Frequently asked questions.

Q. Do you oppose all development on these parcels? Do you want them to stay the way they are?

A. No, we most definitely do not oppose redevelopment of these parcels, nor do we want to be exclusionary. Just the opposite, we strongly support redevelopment on the Troost facing portion of our block. But irresponsible redevelopment will substitute a permanent set of new problems for the ones we currently face, and as proposed the KC Outlook project will bring many new problems. 

We believe this redevelopment should adhere to the guidelines established by the Troost Overlay, the Troost-Emmanuel Cleaver II Redevelopment Plan, other relevant plans, and conform to the limits set by current zoning and development code. These plans and this zoning were developed with extensive community input and were adopted by the Kansas City Council. The Troost Overlay was developed with the input and participation of every neighborhood association in its planning area and has broad community support. These requirements are in place explicitly to guide development in a way that will preserve and enhance the character of the Troost corridor while protecting the existing neighborhood from new uses that are incompatible with what is here now.

These requirements are not overly-restrictive or exclusionary, and provide ample opportunity for development that preserves and improves the neighborhood, including diverse types of new housing. We would actively support development that works within this framework and have expressed this to the developer, the Department of City Planning, and anyone else who has asked.

We demonstrated our good-faith in working with developers to redevelop the 4500 block of Troost when we worked with UC-B Properties after they applied for a Special Use Permit to convert the historic firehouse at 4518 Troost.

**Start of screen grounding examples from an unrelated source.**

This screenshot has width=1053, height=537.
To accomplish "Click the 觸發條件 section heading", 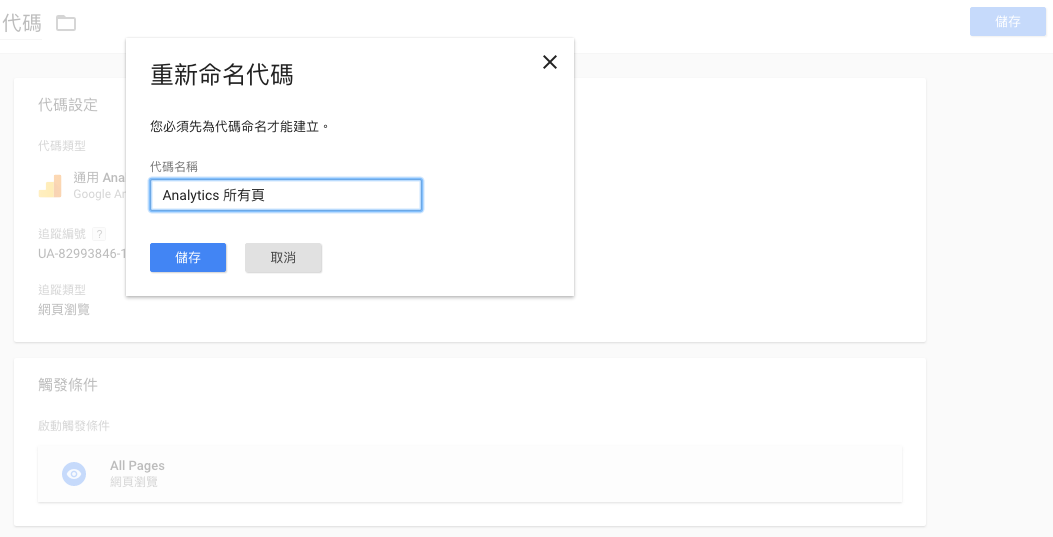I will point(68,385).

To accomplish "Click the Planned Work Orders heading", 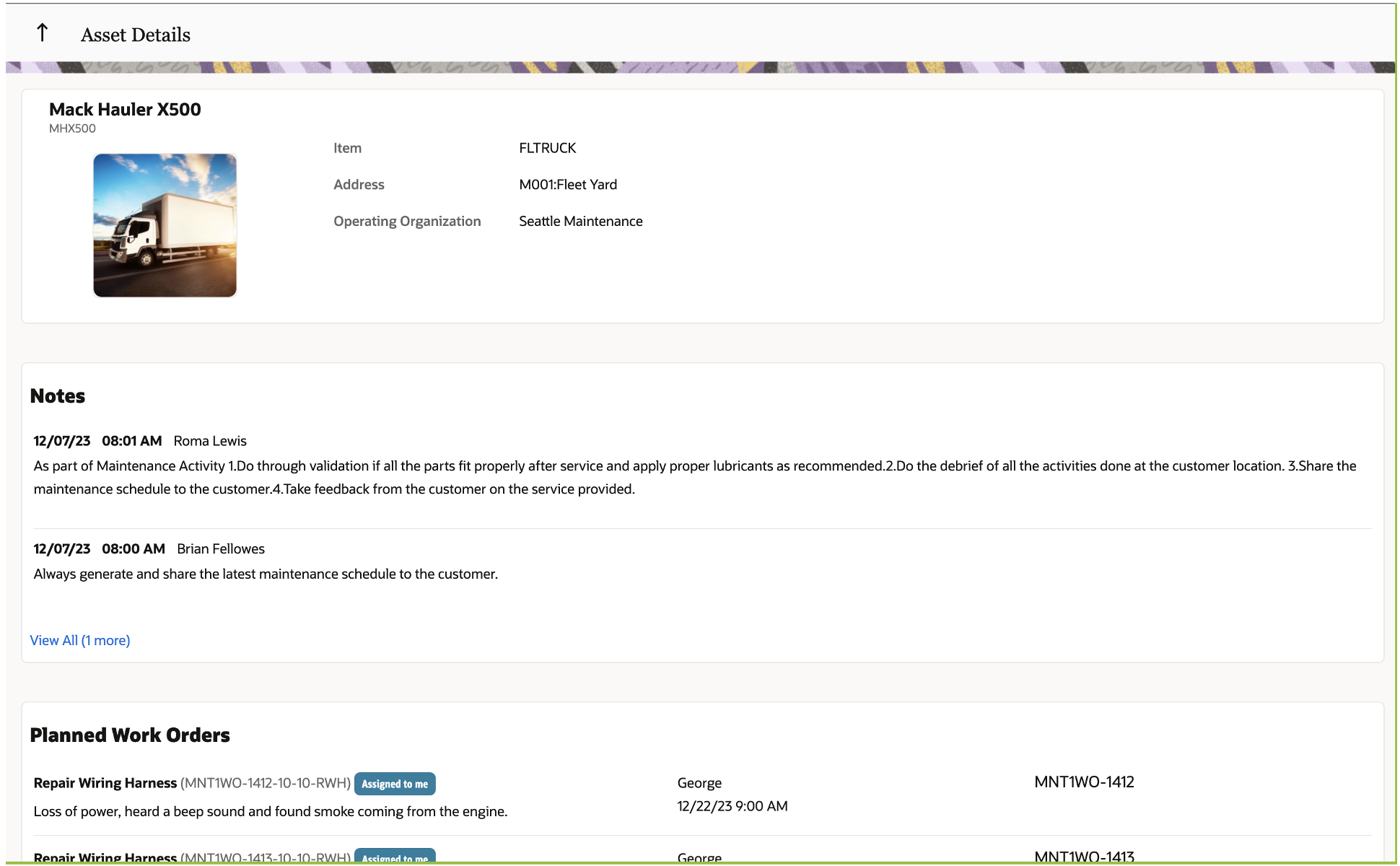I will tap(130, 735).
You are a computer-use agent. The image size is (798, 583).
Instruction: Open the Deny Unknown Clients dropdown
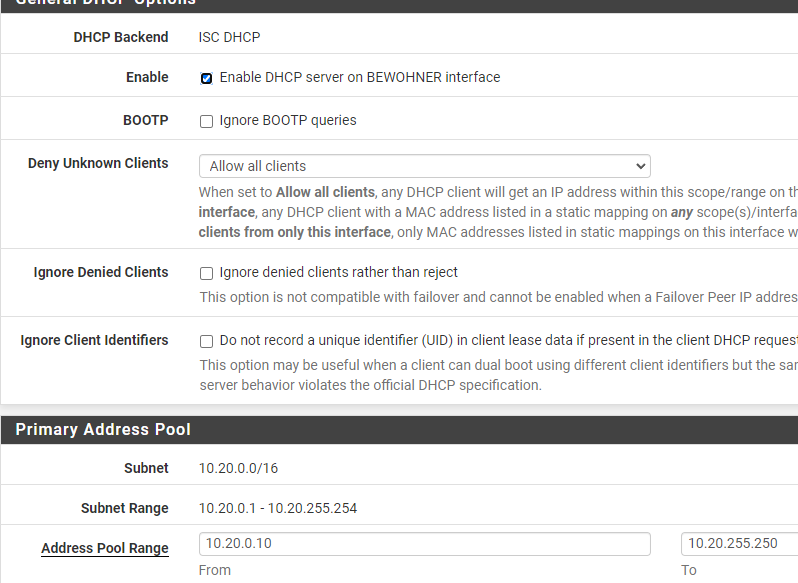(424, 166)
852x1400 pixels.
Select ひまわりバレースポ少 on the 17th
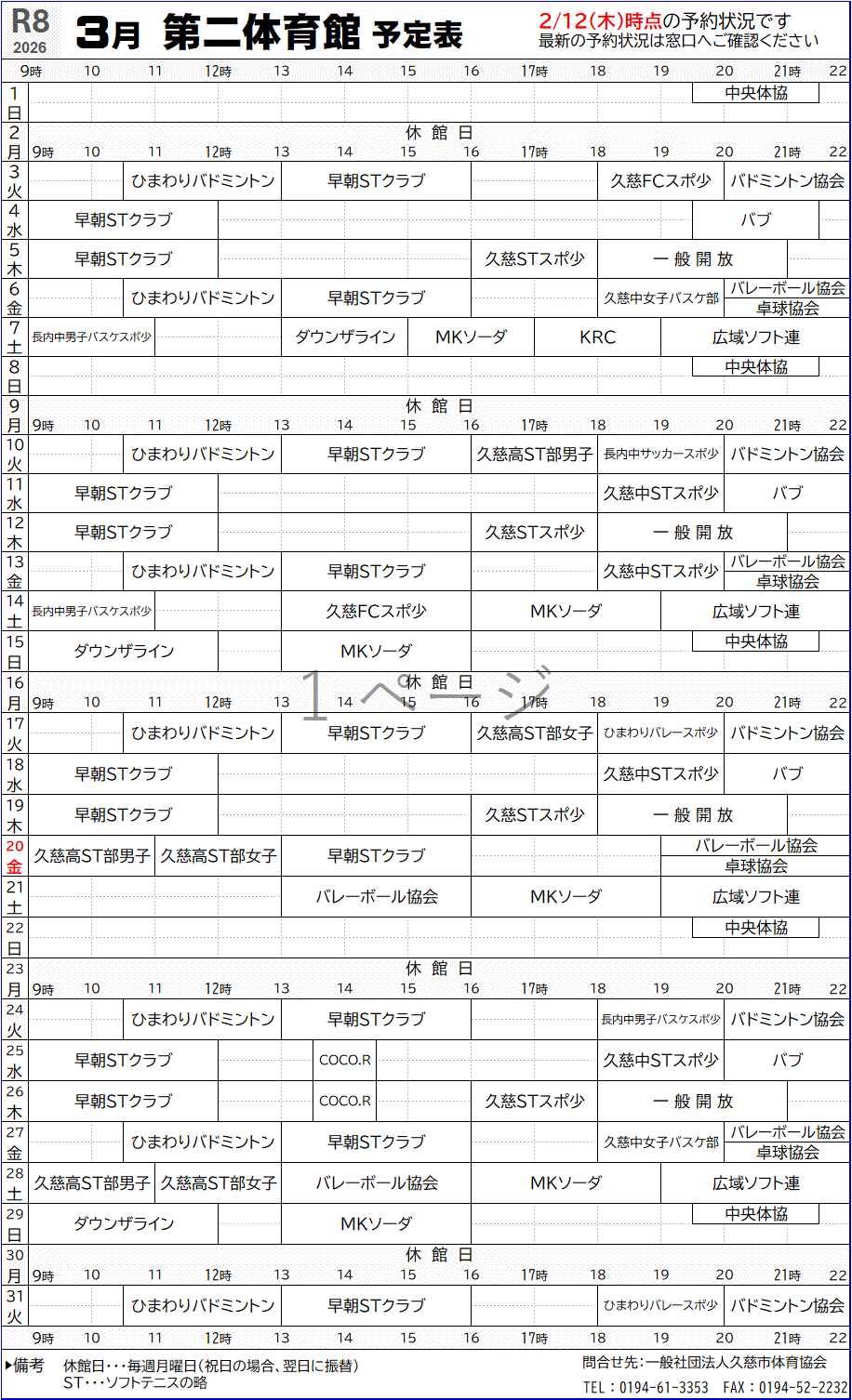[x=660, y=733]
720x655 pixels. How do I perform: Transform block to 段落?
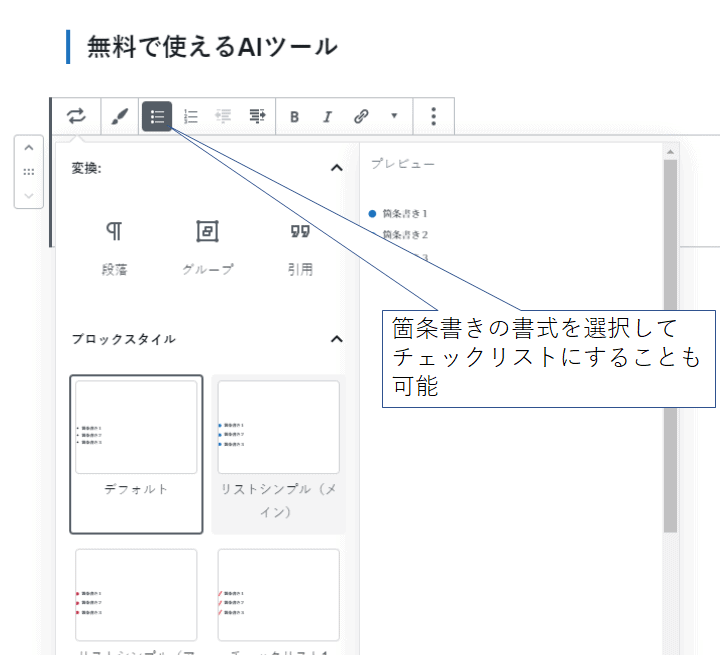point(114,247)
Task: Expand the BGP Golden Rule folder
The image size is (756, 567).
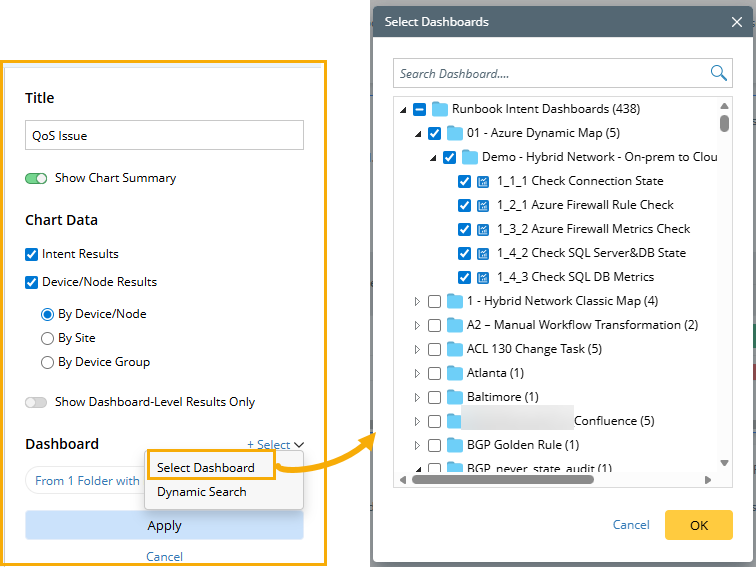Action: click(418, 445)
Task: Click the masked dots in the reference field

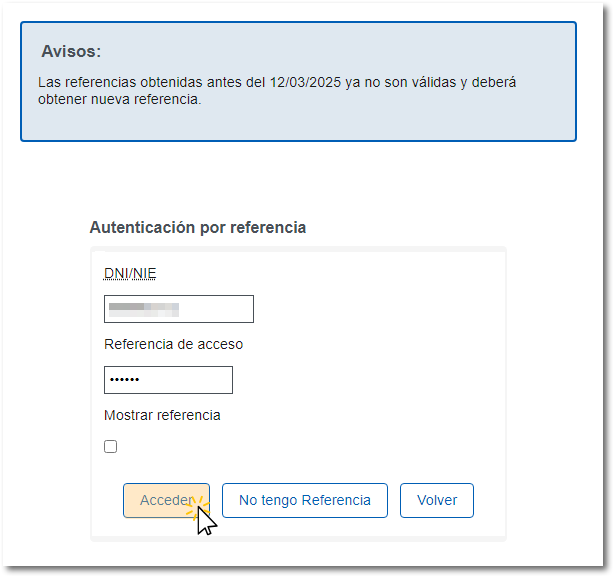Action: 126,381
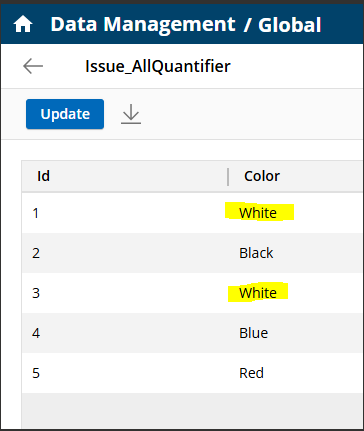
Task: Select the row with Id 1
Action: (x=193, y=213)
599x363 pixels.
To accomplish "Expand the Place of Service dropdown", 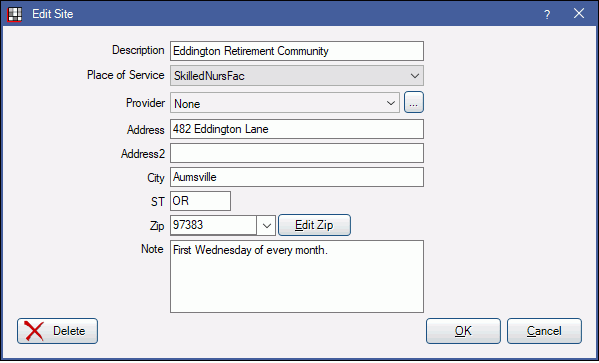I will 415,76.
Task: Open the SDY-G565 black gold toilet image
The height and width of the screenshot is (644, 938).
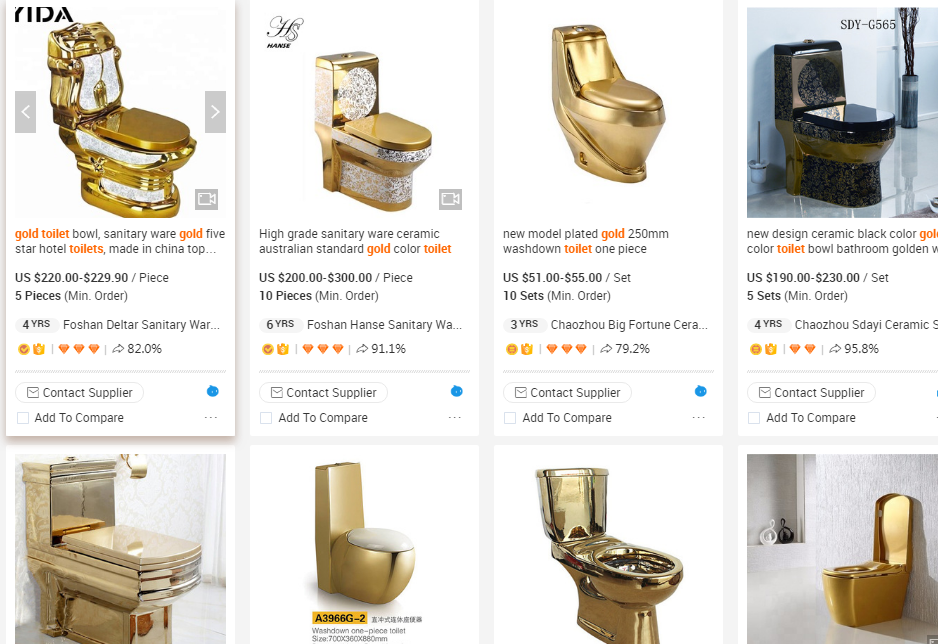Action: [x=842, y=112]
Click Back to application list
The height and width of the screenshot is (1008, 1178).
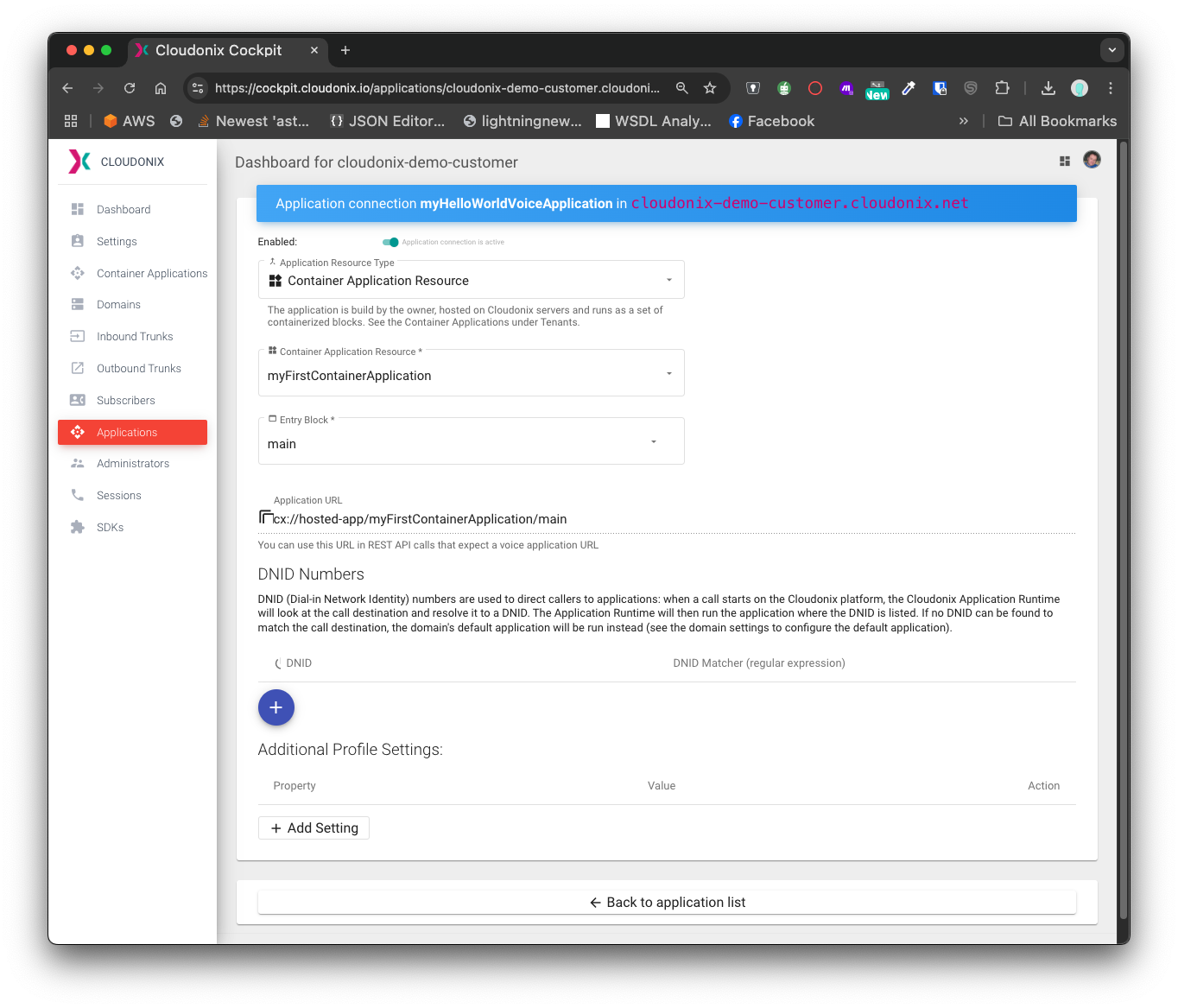[667, 902]
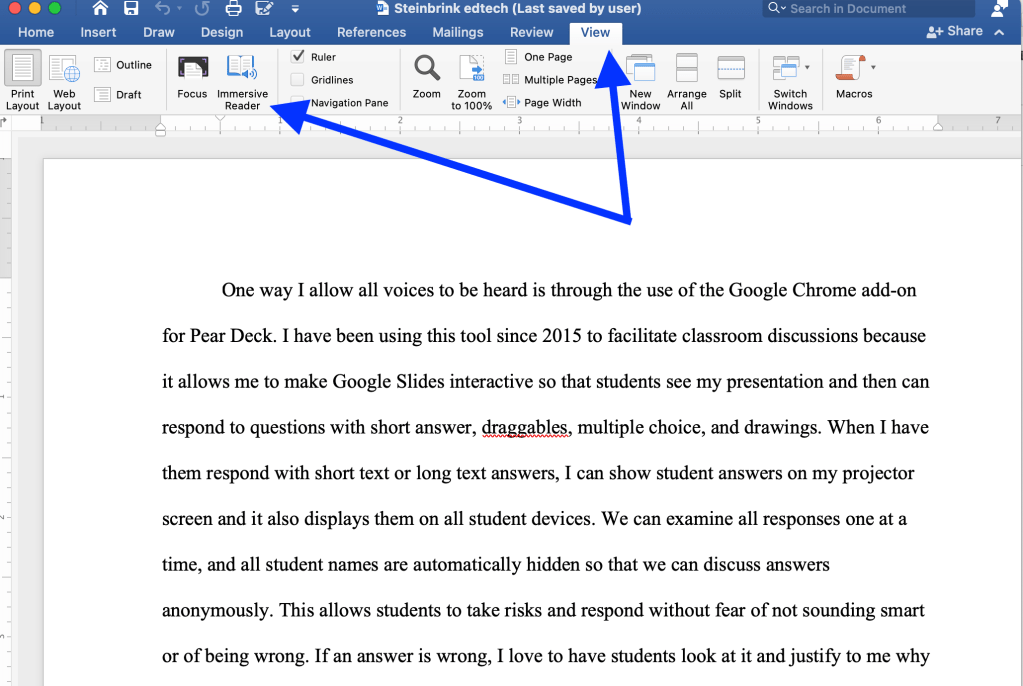Open the Macros dropdown arrow
This screenshot has height=686, width=1023.
[x=873, y=68]
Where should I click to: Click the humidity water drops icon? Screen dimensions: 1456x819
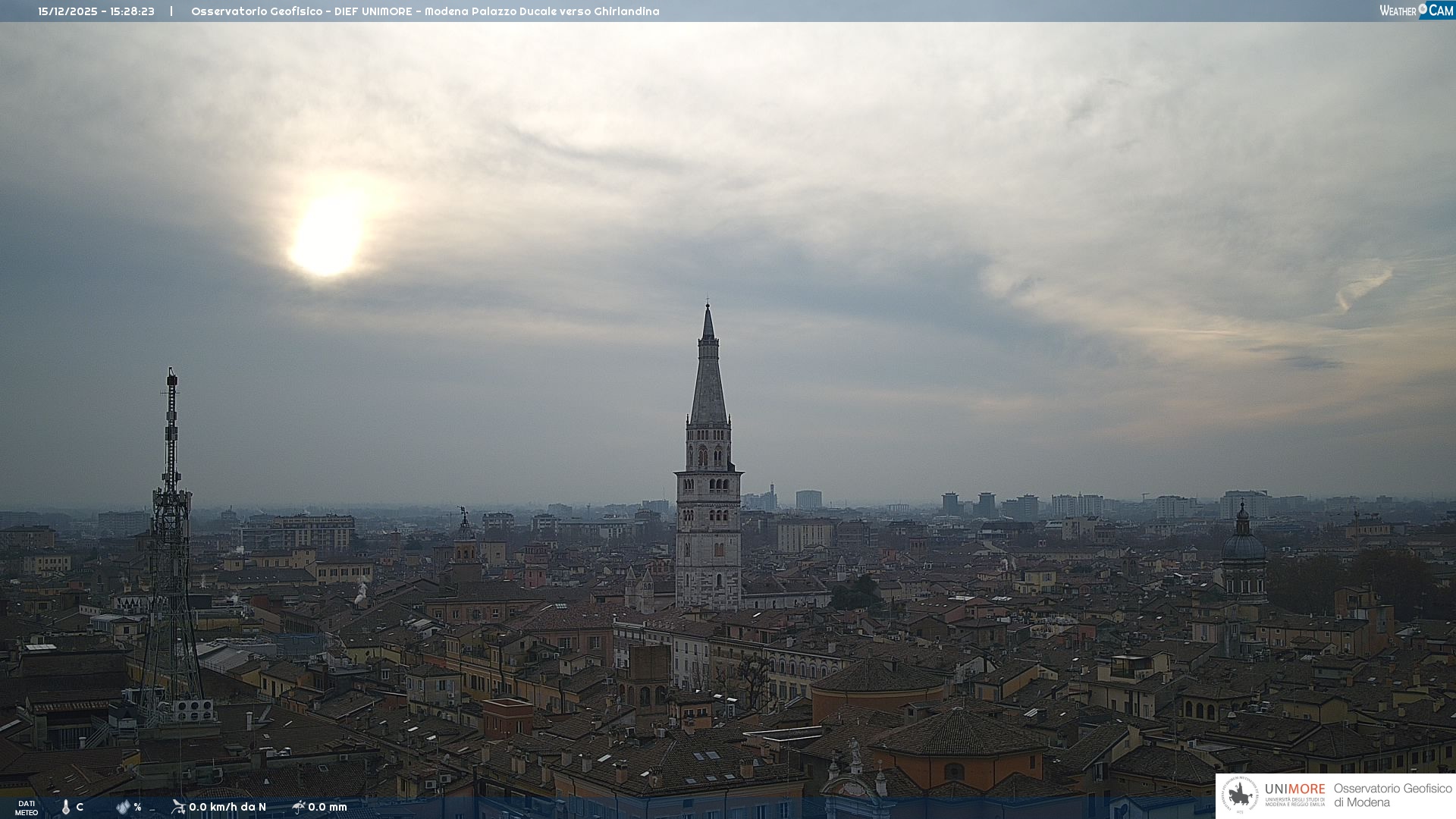(x=123, y=807)
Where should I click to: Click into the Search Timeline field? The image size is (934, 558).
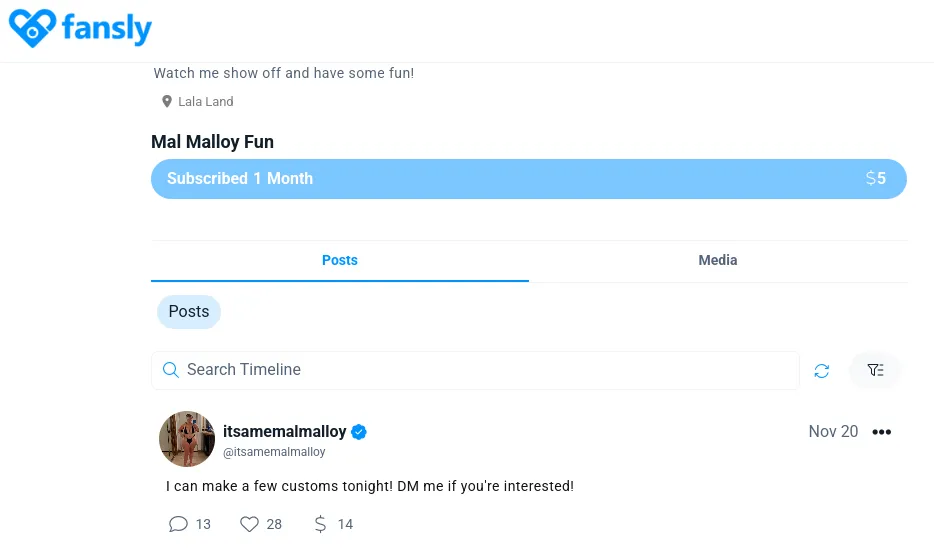click(x=480, y=370)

UC-B were required by the Troost Overlay to get a Special Use Permit for the event space they opened in the firehouse, and this was enforced by the City Planning and Development Department. We vigorously expressed our concerns about the project as initially proposed, but we met with the developer and they made reasonable accommodations to address our concerns. That Special Use Permit was granted in 2019.

Q. Aren't the project parcels blighted and in need of redevelopment?

A. Yes, the project parcels are presently in rough shape, and we agree that they should be redeveloped. But this does not mean that development should take place without regard for the neighborhood, neighboring parcels, and the Troost corridor, and without regard for the extensive planning that has taken place.

The parcels in this project have also fallen much further into disrepair and neglect since purchased by the current property owners/developers. There were businesses operating in all but one of these buildings when they purchased these parcels. Now these buildings are vacant and have declined even further. The developer should not be rewarded with exceptions to the rules and public funding because they allowed this to happen.

Q. Would changes to the project make it financially infeasible?

A. No. Quite simply, the City of Kansas City, MO, through the Economic Development Corporation of Kansas City, should provide adequate public financial incentives to make the redevelopment of the 4500 block of Troost financially feasible. This is the purpose and proper use of these incentives. But public financial incentives should only be used to support projects that adhere to the requirements and guidelines established by the community, which in this case means the Troost Overlay, the Troost-Emmanuel Cleaver II Redevelopment plan, other relevant plans, and the current Zoning and Development code. These requirements and guidelines are in place to ensure development projects do not have significant adverse effects on neighboring properties. As currently proposed the KC Outlook project fails this test. If the developer refuses to revise the project the city should implement its own recommendations specified in the Troost-Cleaver II redevelopment plan.

Q. Who are the members of KansasCity4Troost.org?

A. This website was created and is maintained by one of the residents on the 4500 block of Gillham Rd, Kansas City, MO, who is working closely with the neighbors on this block and in this neighborhood. We have worked together closely on this project since 2019, and this is a grass-roots, community-based initiative. We have also worked extensively with our neighborhood association, the Hyde Park Neighborhood Association, who also recently issued a letter opposing this project as currently proposed. If you would like more information please feel free to use the "Contact Us" page.

 

Q. Do you live in the neighborhood?

A. Yes. The 4500 block of Gillham Rd. is the western edge of the block on which the KC Outlook project is proposed. The 4500 block of Troost is the eastern edge of the block. We share a property line down the middle of the block. The domain for this website shows a registration location outside of Missouri because it was created using an online website platform that, apparently, is located outside the state.

Q. How can I participate in the City Plan Commission Hearings?

A. For more information on how to participate in the hearings, please visit https://www.kcmo.gov/city-hall/departments/city-planning-development/about-the-city-plan-commission-cpc and follow the instructions. In order to provide testimony during a call, please use the "Raise Hand" feature and you will be promoted to a speaker at the appropriate time. Testimony is typically limited to 2 minutes, so we recommend writing down what you'd like to say ahead of time.